Without doubt, Das did a commendable job in managing the COVID situation. The RBI has been much more proactive and responsive in managing the liquidity situation and providing comfort to distressed sectors. Be it the six-month term-loan moratorium announced last year, the two rounds of loan restructuring schemes announced subsequently, or the series of liquidity measures that it laid out, the RBI response was quick and effective to alleviate the near-term pain of COVID-hit segments.
The RBI’s timely interventions helped the Government politically during the pandemic.
The government’s decision to re-appoint Das for three years is thus a signal of its confidence in the Governor, something Das’ predecessors arguably didn’t enjoy. While Patel quit ahead of his term citing personal reasons but clearly in protest over a range of contentious issues, Rajan wasn’t given an extension (the governor wrote a letter announcing his intention to return to academia on completion of his term).

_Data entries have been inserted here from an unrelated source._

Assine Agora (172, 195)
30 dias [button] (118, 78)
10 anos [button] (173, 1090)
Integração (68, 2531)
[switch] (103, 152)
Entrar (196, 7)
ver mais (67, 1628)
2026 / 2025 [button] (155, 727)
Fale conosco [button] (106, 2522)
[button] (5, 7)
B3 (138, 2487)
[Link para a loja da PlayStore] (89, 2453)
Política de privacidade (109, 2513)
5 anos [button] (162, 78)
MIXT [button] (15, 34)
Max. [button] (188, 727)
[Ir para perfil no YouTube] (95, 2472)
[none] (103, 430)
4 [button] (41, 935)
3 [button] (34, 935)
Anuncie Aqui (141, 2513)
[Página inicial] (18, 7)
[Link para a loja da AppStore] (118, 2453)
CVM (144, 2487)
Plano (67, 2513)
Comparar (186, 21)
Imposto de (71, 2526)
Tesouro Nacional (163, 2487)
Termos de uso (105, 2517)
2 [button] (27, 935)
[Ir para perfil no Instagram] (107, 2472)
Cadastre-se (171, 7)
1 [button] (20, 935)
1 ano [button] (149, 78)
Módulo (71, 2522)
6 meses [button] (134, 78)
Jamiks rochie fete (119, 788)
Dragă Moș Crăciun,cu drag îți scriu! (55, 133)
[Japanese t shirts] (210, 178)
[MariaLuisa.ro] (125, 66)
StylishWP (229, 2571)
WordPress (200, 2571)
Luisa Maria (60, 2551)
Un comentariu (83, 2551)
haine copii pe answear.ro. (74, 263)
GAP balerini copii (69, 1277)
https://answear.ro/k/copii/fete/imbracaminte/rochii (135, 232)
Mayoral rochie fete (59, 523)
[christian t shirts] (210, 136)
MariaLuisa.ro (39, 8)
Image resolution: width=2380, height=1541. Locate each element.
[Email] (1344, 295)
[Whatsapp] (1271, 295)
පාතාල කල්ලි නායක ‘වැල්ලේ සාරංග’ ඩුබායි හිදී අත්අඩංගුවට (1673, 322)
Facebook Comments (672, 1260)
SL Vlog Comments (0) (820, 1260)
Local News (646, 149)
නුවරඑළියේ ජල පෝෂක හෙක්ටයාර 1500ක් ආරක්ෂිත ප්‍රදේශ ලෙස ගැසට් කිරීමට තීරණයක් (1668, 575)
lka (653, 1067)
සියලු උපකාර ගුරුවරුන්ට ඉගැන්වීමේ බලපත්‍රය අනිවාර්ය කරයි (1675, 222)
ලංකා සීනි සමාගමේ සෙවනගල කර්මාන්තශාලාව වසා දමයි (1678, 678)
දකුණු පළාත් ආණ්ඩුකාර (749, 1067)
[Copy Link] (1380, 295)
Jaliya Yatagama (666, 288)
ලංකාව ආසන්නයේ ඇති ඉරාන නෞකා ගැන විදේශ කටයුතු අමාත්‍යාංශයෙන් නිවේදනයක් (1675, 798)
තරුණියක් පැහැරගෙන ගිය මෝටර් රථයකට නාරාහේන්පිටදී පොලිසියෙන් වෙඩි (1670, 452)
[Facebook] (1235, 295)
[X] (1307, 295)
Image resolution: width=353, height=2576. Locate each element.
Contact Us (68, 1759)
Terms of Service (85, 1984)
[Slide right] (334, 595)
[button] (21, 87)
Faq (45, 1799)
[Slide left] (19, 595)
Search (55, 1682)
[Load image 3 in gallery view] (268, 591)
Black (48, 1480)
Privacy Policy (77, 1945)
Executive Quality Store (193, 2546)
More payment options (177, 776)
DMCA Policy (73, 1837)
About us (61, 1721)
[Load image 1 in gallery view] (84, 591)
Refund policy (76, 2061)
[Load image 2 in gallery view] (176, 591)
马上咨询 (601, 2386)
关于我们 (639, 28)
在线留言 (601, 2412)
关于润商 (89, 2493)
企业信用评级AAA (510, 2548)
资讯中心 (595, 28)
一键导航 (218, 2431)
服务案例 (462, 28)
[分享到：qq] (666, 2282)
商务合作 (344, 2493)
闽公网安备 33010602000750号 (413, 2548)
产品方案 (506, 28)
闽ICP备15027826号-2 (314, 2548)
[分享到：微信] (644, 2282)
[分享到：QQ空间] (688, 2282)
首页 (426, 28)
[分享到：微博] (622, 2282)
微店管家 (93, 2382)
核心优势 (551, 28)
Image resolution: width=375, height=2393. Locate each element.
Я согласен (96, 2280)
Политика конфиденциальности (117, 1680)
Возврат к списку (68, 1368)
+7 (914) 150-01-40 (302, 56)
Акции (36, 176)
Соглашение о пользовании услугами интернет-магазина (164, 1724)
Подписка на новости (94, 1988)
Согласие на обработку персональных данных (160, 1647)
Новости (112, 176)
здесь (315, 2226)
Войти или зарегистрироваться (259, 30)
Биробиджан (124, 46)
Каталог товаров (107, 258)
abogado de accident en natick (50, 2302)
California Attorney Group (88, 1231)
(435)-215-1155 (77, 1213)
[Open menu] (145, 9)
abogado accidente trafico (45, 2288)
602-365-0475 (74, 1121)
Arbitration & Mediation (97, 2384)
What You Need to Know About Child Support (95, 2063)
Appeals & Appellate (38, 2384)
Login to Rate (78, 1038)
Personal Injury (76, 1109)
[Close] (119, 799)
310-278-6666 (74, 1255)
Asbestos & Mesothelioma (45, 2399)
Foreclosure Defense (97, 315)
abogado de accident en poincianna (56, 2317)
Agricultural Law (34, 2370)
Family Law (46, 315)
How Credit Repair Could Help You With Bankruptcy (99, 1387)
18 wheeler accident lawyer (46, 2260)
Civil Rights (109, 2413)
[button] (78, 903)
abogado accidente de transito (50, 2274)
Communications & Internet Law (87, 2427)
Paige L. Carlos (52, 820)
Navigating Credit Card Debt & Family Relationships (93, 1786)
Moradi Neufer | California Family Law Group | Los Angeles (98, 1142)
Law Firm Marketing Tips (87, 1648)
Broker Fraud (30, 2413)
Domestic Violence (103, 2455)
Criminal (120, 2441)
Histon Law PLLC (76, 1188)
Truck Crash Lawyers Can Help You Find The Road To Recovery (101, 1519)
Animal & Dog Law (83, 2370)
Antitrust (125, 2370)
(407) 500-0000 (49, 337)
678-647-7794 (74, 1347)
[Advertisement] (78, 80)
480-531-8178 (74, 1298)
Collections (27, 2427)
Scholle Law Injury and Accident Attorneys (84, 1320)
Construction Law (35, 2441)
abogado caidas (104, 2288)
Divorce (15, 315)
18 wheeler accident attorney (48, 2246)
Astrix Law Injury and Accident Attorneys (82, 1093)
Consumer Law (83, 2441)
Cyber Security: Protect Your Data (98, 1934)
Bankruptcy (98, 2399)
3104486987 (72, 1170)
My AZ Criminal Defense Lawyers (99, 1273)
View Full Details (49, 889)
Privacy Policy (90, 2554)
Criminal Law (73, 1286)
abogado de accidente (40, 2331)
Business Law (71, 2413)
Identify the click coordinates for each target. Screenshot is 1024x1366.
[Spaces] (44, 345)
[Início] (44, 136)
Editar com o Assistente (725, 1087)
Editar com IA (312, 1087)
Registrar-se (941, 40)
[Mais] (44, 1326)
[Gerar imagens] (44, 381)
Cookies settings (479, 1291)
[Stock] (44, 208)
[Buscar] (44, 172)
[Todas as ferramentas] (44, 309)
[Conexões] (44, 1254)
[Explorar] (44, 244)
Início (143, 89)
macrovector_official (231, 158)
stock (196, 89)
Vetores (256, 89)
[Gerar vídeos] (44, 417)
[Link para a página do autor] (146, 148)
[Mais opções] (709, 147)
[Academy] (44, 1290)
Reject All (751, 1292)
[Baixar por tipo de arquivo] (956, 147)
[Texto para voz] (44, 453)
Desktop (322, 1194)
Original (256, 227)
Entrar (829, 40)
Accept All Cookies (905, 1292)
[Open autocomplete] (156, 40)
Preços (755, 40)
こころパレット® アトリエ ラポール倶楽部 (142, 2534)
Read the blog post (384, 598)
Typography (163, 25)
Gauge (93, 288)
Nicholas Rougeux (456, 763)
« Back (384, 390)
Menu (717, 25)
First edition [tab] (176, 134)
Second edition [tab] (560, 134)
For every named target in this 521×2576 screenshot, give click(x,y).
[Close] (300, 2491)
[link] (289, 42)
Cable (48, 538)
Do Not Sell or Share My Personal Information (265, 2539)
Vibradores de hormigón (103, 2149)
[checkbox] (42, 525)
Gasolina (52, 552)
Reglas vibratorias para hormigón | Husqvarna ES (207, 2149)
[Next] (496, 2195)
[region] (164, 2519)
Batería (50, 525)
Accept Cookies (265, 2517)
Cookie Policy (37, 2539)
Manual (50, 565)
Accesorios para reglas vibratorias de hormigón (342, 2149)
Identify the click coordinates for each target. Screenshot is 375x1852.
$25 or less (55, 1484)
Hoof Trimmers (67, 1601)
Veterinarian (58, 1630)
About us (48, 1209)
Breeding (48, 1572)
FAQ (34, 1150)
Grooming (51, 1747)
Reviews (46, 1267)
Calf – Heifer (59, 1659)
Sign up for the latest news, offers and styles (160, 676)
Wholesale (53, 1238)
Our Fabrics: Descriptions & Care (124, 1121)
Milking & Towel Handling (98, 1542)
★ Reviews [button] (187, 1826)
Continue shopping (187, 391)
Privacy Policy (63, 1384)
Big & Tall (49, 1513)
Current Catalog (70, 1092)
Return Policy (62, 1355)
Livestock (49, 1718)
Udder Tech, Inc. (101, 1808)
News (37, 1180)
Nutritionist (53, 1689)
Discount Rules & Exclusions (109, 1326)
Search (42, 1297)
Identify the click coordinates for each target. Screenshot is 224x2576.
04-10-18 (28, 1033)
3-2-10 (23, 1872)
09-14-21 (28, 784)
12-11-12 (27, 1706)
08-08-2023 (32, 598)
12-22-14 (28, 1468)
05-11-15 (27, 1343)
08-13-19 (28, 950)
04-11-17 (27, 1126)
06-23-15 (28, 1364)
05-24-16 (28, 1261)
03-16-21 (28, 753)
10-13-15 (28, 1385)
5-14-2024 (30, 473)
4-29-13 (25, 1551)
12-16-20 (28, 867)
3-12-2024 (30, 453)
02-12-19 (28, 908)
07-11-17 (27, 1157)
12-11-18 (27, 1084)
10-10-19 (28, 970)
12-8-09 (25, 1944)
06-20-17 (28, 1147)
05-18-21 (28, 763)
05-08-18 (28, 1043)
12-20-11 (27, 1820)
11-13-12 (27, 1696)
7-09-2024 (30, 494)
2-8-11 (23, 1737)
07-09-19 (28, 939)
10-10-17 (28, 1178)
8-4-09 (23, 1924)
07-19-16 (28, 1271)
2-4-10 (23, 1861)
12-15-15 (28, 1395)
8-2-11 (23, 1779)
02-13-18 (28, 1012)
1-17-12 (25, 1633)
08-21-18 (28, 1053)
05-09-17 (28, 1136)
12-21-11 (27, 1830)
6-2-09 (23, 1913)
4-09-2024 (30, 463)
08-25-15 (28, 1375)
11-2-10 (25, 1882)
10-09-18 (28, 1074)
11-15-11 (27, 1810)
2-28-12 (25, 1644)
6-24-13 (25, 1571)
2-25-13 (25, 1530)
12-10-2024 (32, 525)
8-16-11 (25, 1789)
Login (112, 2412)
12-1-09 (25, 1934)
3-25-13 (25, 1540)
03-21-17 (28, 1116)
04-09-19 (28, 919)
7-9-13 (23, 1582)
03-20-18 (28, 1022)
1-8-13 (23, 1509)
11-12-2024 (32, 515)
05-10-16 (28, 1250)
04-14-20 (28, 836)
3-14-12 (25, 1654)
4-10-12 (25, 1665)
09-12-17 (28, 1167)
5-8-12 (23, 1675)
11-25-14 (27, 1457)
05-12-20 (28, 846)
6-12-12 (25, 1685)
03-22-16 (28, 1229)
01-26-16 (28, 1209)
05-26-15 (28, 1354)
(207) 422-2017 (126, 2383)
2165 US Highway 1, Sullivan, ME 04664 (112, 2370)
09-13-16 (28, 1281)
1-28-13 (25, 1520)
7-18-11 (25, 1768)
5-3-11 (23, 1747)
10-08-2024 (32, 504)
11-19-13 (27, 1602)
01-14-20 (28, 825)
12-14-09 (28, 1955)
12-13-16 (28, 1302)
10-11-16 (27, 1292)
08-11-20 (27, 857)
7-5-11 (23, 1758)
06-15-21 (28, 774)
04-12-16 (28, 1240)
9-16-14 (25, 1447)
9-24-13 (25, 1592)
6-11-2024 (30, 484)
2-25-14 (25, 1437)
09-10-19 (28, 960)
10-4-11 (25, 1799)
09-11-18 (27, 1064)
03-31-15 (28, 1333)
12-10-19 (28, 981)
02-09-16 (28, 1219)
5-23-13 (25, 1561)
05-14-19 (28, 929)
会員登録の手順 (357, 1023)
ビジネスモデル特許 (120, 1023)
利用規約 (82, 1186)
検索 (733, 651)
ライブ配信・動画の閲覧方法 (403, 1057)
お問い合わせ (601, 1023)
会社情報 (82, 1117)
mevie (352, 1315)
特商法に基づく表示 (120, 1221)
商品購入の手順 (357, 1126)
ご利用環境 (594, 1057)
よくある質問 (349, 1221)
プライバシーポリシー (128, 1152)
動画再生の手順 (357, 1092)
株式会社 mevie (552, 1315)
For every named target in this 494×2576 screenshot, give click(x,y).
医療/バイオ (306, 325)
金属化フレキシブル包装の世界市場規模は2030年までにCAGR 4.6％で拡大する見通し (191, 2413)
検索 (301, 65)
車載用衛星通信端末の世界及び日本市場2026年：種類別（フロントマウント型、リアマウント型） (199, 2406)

Das’ re-appointment is good news for the RBI, which is in the midst of the fight against COVID. Das’ colleagues at the RBI believe that the extended stint will help the Central bank in policy continuity during the COVID fight.
Das has multiple challenges awaiting him. Among them, unwinding the easy-money regime will be the tricky one. In his last post-policy address, the Governor said he didn’t want to rock the boat when the shore is visible. But, the RBI will have to embark on a path towards normalisation. It has already signalled that by discontinuing bond purchases under the GSAP, while assuring the markets that liquidity will remain adequate.
The RBI Governor also needs to resolve some of the long-pending internal issues at the Central bank, including the wage settlement issue of RBI employees. Thirdly, the COVID situation is still evolving with the threat of a third wave still looming.
But then, Das is no stranger to challenges.